Instructions to follow » Two lines in the data below mark the range: the one with "Screen dimensions: 868x935" and the one with "Task: Open the filter dropdown showing B". Return both, along with every line between them, exactly.

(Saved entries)

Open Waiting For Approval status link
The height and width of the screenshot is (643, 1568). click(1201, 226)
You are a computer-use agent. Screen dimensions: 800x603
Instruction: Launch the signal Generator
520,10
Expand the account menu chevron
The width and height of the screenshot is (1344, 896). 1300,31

==

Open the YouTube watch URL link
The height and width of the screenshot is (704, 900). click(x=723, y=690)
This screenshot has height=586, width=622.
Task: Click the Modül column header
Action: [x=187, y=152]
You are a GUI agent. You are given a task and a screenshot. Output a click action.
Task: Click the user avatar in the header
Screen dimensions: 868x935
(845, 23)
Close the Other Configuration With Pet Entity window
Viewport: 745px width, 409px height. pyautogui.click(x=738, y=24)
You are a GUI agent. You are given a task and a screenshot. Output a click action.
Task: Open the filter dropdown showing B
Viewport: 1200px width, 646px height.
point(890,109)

Exercise answer »
Screen dimensions: 868x935
(845, 23)
Close the Other Configuration With Pet Entity window
Viewport: 745px width, 409px height. pyautogui.click(x=738, y=24)
You are a GUI agent. You are given a task and a screenshot. Output a click action.
Task: Open the filter dropdown showing B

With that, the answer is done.